Si je devais qualifier mon année 2025 sans tourner autour du pot, je dirais que c’était l’année où j’ai perdu le contrôle. Pas dans le sens d’un effondrement ou d’un chaos, mais dans le sens où le Saint-Esprit a repris la main sur un certain nombre de choses que je croyais pouvoir gérer seule. Ce n’était pas une année spectaculaire, pas une année de grandes victoires visibles ou de récits faciles à raconter. C’était une année où tout ce qui était flou, mélangé, encore maintenu par habitude ou par espoir a été lentement, méthodiquement filtré.
2025 m’a forcée à regarder les choses telles qu’elles sont, et surtout telles qu’elles ne seraient plus. J’ai perdu des illusions, et je ne le dis pas à la légère. J’ai perdu certaines projections, certaines narrations que je portais pour tenir debout, certaines versions de moi qui avaient été nécessaires à un moment donné mais qui, désormais, devenaient encombrantes. Il y a eu moins d’élan naïf, moins de “peut-être”, moins de “on verra”. À la place, quelque chose de plus sobre s’est installé. Une lucidité parfois inconfortable, mais irréversible.

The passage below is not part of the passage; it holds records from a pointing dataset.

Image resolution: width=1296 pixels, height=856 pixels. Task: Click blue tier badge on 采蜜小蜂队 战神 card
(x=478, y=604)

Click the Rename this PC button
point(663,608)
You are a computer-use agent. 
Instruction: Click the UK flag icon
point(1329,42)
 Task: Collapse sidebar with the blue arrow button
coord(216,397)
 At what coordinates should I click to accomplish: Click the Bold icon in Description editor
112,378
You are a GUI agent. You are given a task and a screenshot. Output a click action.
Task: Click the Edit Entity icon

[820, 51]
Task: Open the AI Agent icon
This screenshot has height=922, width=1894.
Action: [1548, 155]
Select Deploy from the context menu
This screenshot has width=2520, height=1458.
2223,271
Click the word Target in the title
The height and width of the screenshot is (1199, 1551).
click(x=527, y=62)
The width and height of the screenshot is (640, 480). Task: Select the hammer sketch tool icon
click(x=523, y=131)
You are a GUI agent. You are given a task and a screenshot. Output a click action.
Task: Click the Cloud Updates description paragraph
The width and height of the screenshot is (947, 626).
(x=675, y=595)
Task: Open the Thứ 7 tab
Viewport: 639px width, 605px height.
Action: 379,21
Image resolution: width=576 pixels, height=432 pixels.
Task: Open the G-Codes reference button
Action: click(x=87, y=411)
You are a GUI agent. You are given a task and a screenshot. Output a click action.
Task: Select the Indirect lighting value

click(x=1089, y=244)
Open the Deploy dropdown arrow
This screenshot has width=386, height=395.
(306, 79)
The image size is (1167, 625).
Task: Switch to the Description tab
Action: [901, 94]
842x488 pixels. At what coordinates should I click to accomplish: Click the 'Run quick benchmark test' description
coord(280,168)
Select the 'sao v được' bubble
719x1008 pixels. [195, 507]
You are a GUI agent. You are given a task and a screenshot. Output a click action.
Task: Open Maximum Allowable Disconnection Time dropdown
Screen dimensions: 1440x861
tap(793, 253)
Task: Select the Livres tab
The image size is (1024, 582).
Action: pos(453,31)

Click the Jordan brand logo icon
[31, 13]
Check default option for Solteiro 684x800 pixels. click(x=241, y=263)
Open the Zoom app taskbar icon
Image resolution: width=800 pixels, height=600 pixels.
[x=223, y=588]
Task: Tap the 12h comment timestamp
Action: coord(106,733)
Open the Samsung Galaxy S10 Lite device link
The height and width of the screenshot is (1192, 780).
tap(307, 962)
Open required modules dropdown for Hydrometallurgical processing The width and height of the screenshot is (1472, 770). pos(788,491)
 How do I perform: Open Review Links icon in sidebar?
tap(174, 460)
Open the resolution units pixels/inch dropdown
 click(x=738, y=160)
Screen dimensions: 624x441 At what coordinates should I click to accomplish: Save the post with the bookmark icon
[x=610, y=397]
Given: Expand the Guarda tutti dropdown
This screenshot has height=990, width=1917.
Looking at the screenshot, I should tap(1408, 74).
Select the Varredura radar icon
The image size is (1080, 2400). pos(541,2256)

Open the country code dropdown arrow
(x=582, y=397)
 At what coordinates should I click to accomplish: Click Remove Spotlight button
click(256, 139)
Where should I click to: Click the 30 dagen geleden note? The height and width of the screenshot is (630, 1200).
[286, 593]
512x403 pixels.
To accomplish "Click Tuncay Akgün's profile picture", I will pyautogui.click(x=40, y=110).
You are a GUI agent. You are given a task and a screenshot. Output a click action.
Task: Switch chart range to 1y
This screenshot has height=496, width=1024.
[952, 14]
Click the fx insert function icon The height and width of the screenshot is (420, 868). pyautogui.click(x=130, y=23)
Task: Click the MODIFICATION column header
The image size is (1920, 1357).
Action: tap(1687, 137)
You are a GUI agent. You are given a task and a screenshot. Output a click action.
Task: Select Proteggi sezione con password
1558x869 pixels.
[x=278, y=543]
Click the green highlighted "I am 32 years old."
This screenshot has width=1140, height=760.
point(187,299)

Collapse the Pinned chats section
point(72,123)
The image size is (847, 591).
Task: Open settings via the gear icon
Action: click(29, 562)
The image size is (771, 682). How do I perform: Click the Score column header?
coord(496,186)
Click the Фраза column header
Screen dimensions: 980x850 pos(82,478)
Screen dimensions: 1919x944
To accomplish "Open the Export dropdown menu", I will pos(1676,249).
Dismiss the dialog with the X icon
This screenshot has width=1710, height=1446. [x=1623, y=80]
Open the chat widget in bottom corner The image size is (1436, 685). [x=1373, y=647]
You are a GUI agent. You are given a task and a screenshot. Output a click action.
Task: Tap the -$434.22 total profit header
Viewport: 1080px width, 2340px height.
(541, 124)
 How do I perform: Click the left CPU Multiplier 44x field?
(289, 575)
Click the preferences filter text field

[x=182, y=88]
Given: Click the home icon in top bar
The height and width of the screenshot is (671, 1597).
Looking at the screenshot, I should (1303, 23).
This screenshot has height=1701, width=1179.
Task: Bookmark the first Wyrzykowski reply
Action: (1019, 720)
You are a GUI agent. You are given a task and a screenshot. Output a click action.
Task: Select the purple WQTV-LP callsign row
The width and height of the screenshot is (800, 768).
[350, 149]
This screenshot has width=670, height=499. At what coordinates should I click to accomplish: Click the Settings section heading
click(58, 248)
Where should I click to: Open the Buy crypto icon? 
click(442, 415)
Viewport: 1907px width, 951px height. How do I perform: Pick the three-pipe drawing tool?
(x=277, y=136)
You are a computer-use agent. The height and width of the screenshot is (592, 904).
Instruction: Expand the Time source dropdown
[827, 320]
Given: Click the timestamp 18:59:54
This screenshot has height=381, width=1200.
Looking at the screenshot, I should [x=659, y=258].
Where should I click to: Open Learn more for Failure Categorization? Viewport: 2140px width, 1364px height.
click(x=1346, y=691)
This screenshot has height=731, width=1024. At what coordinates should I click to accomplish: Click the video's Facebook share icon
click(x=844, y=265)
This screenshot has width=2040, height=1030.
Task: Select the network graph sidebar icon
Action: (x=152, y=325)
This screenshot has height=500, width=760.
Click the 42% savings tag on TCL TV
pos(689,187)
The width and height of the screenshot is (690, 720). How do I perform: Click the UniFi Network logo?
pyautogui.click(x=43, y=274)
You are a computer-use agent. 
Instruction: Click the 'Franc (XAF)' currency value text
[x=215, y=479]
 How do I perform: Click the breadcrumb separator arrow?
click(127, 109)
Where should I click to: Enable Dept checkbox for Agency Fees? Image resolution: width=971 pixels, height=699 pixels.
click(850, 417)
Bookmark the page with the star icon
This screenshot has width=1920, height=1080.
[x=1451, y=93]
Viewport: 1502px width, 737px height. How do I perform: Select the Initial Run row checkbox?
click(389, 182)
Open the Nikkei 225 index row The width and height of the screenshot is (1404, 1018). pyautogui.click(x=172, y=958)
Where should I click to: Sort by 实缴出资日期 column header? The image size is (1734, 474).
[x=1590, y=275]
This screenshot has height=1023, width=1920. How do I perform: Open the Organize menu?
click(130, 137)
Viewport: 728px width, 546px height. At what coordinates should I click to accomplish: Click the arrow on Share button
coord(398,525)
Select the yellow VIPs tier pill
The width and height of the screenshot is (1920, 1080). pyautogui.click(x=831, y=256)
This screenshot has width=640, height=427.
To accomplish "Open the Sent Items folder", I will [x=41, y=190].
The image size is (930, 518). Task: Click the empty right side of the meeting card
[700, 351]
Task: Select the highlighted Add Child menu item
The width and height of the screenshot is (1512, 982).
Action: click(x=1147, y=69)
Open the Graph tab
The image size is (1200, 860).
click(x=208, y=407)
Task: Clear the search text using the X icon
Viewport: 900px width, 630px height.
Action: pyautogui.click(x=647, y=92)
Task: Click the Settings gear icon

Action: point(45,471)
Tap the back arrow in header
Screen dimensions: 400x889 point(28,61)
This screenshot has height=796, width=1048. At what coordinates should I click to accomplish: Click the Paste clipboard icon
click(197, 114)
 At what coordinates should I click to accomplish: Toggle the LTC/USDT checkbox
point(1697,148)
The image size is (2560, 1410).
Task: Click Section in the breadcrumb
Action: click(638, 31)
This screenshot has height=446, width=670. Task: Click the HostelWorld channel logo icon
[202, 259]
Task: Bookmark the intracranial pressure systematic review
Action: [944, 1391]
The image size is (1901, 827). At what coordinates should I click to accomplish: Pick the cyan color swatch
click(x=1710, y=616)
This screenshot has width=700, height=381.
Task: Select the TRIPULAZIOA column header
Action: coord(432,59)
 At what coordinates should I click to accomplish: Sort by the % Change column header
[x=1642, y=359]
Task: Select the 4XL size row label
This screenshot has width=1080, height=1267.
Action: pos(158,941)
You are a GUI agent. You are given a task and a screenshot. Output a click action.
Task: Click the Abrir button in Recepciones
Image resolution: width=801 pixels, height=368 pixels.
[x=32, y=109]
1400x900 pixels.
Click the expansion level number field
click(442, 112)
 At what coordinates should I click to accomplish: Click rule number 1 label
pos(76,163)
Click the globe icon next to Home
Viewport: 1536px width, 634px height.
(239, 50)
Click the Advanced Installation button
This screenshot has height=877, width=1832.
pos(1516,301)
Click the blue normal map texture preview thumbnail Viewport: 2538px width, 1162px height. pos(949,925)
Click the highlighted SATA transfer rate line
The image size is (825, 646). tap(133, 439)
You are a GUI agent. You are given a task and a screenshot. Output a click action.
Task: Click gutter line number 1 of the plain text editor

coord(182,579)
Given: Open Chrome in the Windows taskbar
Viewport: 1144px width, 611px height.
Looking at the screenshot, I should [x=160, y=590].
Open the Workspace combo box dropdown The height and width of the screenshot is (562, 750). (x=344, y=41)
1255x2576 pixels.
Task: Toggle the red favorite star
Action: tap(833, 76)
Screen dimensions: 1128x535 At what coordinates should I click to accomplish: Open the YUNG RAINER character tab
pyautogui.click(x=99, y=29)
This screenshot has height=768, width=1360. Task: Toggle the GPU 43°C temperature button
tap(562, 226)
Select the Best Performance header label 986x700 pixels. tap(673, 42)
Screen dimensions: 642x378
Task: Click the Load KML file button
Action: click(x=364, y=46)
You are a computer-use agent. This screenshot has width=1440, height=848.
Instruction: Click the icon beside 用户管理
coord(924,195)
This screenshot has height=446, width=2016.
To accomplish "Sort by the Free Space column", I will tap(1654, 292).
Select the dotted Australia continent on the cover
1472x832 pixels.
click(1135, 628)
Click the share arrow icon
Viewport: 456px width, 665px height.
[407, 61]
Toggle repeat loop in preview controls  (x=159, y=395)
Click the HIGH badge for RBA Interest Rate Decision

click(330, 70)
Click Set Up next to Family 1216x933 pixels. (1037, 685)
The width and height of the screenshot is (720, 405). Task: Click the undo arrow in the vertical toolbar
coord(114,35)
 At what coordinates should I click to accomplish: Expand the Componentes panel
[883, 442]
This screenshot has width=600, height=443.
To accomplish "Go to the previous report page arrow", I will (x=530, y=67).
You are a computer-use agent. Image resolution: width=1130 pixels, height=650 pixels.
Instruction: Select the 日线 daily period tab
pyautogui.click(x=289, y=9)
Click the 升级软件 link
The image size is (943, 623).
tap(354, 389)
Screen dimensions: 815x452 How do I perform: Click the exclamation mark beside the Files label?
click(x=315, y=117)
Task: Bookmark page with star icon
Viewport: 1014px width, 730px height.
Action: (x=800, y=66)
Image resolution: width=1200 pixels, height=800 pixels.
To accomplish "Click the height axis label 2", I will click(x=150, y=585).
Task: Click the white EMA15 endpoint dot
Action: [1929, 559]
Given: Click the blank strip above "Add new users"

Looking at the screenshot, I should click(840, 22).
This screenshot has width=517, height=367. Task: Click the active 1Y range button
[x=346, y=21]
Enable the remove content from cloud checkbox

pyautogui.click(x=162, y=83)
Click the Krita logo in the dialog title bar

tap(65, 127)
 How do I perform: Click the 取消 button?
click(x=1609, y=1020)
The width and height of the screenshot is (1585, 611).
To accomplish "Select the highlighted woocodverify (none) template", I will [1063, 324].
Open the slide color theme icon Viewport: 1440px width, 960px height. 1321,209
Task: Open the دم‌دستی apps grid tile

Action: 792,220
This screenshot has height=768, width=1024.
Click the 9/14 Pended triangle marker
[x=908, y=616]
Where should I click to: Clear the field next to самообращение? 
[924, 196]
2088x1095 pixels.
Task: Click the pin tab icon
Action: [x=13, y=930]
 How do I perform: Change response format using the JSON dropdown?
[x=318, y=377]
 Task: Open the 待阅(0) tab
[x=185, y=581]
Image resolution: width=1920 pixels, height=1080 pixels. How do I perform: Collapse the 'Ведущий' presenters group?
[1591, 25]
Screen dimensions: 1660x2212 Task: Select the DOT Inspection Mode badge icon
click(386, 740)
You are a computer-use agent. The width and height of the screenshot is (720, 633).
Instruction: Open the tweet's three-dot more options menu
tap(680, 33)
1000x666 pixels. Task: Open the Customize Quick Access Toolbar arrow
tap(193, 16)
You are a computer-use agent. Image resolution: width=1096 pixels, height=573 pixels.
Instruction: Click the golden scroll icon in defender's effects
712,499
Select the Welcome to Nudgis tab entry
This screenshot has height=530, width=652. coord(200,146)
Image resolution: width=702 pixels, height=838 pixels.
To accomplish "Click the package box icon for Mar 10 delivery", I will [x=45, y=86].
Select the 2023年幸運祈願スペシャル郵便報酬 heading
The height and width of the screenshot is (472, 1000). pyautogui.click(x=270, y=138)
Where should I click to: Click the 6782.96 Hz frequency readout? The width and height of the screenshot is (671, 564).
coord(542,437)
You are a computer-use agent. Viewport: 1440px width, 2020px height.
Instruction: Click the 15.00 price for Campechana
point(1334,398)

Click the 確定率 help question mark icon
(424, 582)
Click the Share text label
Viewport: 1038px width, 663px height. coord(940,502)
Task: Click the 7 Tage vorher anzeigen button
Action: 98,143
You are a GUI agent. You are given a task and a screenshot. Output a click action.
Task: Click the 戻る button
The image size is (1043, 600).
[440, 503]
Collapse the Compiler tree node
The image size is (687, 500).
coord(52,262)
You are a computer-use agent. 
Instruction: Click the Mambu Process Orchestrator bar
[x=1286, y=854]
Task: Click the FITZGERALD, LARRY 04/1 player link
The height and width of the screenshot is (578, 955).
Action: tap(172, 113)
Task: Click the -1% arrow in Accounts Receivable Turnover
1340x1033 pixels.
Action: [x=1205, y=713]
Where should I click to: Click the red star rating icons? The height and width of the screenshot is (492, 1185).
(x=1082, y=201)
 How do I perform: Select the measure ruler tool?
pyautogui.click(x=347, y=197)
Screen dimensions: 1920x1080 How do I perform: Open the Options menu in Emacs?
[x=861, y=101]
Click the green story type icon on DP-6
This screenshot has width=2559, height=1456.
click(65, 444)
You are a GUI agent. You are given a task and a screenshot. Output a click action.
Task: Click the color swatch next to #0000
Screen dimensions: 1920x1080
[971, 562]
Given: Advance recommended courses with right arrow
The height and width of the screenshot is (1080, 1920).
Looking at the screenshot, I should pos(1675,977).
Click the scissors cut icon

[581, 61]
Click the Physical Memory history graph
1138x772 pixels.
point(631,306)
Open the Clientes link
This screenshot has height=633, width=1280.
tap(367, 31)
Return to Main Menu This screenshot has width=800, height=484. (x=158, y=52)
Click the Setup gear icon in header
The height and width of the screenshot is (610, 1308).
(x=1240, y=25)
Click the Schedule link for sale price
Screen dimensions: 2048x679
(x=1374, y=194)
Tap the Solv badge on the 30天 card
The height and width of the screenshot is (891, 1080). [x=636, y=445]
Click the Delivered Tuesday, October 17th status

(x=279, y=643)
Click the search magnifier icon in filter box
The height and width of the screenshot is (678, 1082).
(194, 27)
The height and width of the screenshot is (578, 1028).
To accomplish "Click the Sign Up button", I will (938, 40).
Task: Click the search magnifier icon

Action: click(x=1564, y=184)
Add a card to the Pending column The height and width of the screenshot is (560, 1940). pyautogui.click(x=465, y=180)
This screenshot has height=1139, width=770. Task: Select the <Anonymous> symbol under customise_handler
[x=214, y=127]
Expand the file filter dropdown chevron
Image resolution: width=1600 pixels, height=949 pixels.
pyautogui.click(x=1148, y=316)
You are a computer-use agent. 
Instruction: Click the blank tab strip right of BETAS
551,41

C’était aussi l’année où j’ai arrêté de me raconter des histoires sur les relations. Je n’ai pas forcément fait table rase, mais j’ai clairement cessé de confondre présence et engagement, parole et loyauté, proximité et profondeur. J’ai regardé les faits. Et même quand ça m’a coûté émotionnellement, je n’ai pas fait marche arrière. 2025 m’a appris à respecter mon propre seuil de tolérance, et surtout à ne plus le négocier pour préserver une paix factice.
Le Saint-Esprit m’a appris à discerner. À ne plus combler les silences avec des interprétations généreuses. À ne plus justifier l’absence par la compréhension. À ne plus accepter la tiédeur sous prétexte que “c’est mieux que rien”. J’ai compris que certaines personnes n’étaient pas destinées à rester, même si elles avaient été importantes. Et que lâcher prise, ce n’était pas abandonner, c’était honorer ce qui devait mourir pour que quelque chose de plus juste puisse naître.
Sur le plan intérieur, cette année a été un réajustement profond. Je n’ai pas changé de vie, mais j’ai changé de posture. J’observe différemment, je parle différemment, je me projette différemment. Je ne suis plus dans l’urgence de devenir quelqu’un, mais dans la précision de ce que je refuse de devenir. Et cette clarté-là n’était pas confortable, parce qu’elle obligeait à ralentir, à trier, à accepter que certaines portes ne s’ouvraient pas encore — non pas par punition, mais par cohérence.
Le Saint-Esprit m’a ralentie. Et au début, j’ai résisté. Parce que ralentir, dans une société qui valorise la vitesse, la productivité, l’accumulation, ça ressemble à de l’échec. Mais j’ai compris que ce ralentissement était une protection. Une manière de me préserver de ce qui n’était pas pour moi. Une manière de me préparer pour ce qui vient.
Professionnellement et géographiquement, 2025 a ressemblé à une année de seuil. Je n’étais plus vraiment là où j’étais, mais pas encore là où je serai. Cet entre-deux était inconfortable, mais il était structurant. J’ai appris à avancer sans carte totalement dessinée, à fonctionner sans promesse ferme, à faire confiance à une trajectoire plutôt qu’à un intitulé. Cette année m’a appris la discipline sans la rigidité, l’endurance sans la précipitation.
J’ai appris à marcher dans l’incertitude sans paniquer. À accepter de ne pas tout comprendre sur le moment. À laisser le Saint-Esprit orchestrer pendant que moi, je faisais ma part : avancer, travailler, me former, prier, observer, discerner.
Si je devais résumer 2025 en une phrase très honnête, je dirais que c’était l’année où j’ai cessé d’attendre d’être rassurée pour avancer. J’avance désormais avec une conscience aiguë de ce que je porte, de ce que je vaux, et de ce que je ne braderai plus — ni mon temps, ni mon énergie, ni ma parole.
Ce n’était pas une année facile. Mais c’était une année propre. Et je sais que ce type d’année prépare toujours quelque chose de plus ample, de plus juste, de plus aligné. Pas un feu d’artifice. Une architecture.